Open-source rivals Novell and Red Hat are each highlighting initiatives to bring Linux-based functionality to the desktop.
Novell, at its BrainShare 2007 convention this week in Salt Lake City, detailed improvements to its Suse Linux Enterprise Desktop (SLED) 10 product, introduced in July 2006, while Red Hat provided more details about the desktop capability of its new Red Hat Enterprise Linux (RHEL) 5 operating system.
Jeffrey Jaffe, Novell's chief technology officer, said a Service Pack upgrade to SLED 10 is now available. Service Packs usually just include bug fixes, Jaffe said, but Novell's adds desktop virtualisation and the ability to run Windows in a Linux environment, part of Novell's recently announced collaboration with Windows creator Microsoft.
"We're really taking [virtualisation] to the next level...bringing Suse Enterprise Linux from the desktop to the datacentre," he said.

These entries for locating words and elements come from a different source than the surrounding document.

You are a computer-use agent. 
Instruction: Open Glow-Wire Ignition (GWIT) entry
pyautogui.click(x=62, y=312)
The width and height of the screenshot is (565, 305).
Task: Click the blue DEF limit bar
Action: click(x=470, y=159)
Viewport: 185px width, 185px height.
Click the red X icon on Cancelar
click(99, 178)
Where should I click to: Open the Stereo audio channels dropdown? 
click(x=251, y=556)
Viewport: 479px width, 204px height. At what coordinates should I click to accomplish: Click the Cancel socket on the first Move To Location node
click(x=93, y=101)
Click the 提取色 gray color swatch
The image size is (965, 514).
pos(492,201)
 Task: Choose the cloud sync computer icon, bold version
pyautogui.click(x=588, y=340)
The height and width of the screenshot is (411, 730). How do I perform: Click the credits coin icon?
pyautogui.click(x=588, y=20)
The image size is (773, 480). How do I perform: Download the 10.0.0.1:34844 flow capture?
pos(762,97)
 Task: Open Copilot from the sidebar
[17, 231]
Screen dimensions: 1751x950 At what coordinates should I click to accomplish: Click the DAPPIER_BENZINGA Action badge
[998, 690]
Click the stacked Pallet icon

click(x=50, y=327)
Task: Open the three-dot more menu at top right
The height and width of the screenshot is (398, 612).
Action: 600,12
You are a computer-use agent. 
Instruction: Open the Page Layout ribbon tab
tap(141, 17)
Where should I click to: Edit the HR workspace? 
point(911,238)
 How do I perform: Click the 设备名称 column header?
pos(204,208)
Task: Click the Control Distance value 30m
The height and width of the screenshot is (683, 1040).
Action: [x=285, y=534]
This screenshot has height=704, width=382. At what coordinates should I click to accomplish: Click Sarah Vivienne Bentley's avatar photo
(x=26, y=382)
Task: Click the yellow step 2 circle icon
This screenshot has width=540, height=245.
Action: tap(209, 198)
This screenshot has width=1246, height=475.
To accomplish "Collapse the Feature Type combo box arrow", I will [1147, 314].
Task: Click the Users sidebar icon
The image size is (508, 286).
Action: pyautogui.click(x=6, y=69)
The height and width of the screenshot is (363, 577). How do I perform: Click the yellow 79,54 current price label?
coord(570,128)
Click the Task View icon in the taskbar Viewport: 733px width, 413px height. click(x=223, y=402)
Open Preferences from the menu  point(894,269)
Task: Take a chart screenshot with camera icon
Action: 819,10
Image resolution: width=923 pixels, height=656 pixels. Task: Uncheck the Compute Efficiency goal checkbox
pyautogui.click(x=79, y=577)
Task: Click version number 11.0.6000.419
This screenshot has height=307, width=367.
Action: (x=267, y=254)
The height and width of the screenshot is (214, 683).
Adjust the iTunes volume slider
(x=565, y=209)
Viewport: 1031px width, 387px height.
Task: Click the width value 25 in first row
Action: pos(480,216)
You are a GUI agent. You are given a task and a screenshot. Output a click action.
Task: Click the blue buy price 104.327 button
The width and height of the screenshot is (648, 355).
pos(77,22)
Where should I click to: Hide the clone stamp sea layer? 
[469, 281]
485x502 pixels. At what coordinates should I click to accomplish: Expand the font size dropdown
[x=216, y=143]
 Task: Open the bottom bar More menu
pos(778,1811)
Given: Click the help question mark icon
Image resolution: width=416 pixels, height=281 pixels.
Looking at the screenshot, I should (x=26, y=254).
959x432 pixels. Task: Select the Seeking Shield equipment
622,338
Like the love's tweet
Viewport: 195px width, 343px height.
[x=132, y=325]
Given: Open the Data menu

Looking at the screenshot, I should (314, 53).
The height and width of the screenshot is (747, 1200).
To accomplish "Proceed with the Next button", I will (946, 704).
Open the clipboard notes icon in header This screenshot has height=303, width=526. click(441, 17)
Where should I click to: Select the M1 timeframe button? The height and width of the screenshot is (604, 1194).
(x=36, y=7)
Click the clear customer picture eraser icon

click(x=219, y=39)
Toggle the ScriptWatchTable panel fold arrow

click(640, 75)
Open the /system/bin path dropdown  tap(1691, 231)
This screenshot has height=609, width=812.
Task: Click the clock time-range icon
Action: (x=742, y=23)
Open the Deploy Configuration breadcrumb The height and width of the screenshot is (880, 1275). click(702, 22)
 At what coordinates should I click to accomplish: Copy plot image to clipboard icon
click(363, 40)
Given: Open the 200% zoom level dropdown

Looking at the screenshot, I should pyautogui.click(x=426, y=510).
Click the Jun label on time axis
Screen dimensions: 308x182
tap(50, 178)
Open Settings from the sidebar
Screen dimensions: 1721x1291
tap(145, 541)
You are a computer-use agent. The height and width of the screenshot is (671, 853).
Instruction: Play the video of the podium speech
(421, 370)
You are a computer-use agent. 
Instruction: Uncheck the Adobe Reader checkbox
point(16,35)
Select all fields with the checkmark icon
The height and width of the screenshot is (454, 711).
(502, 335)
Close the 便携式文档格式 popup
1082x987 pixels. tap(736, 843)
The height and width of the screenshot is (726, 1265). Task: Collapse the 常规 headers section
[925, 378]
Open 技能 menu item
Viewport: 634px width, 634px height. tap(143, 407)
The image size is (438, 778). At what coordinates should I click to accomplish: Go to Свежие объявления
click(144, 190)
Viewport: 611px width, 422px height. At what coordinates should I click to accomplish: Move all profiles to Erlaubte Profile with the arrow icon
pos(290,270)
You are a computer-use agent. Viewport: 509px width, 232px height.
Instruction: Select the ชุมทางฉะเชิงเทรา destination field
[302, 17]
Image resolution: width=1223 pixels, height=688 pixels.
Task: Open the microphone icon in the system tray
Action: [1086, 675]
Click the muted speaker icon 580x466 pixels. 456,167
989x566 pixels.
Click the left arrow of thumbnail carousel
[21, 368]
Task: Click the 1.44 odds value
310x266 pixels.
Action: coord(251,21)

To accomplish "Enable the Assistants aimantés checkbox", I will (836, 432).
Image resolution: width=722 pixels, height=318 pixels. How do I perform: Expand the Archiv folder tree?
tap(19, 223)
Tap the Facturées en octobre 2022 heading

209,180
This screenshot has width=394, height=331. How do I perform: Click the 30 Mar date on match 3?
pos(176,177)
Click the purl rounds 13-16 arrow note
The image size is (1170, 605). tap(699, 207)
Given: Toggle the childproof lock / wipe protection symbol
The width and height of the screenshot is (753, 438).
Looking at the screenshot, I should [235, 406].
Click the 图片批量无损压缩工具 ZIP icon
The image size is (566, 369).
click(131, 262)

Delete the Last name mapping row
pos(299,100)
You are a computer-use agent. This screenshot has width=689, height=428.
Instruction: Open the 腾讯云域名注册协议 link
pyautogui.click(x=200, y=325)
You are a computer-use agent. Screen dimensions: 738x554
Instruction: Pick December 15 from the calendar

Novell introduced a Suse Linux Enterprise Thin Client offering on Monday in Salt Lake City, combining SLED with an image-creation tool kit to provide a finished thin-client product, which Novell says will offer customers lower costs, increased data security and better manageability.
The thin-client product should increase adoption of Linux, which has been used mostly in server environments, onto desktops, said Chris Ingle, consulting and research director at IDC.
"One of the main barriers to using Linux [thin-client] has been the availability of skills and a supported product. Novell's announcement of support should further drive Linux in this fast-growing market," Ingle said in a prepared statement. He was not available for an interview.
Red Hat, meanwhile, provided details about its desktop strategy in a blog posting by Paul Cormier, Red Hat's executive vice president of engineering. RHEL 5 was officially unveiled on 14 March.
"With Red Hat Enterprise Linux 5, we're introducing the next generation of our Enterprise Desktop. This solution is primarily targeted at knowledge workers in enterprises of all sizes," Cormier wrote.
The next generation product features a new user interface, productivity tools and management capabilities, he said, and promised news in the coming months on an entry-level desktop solution.
"Our goal is not to merely make copies of desktop solutions already available from other providers, but to work with the needs of customers and markets to create something even more usable and productive for today's requirements," Cormier wrote in a blog posting on Wednesday.
Novell's BrainShare event was its first since a partnership with Microsoft was announced in November 2006. Sessions during the five-day conference focused on technical issues regarding the interoperability of Linux and Windows systems. Specifically, the technical focus is on virtualisation, web services for managing physical and virtual servers, directory and identity interoperability, and document format compatibility.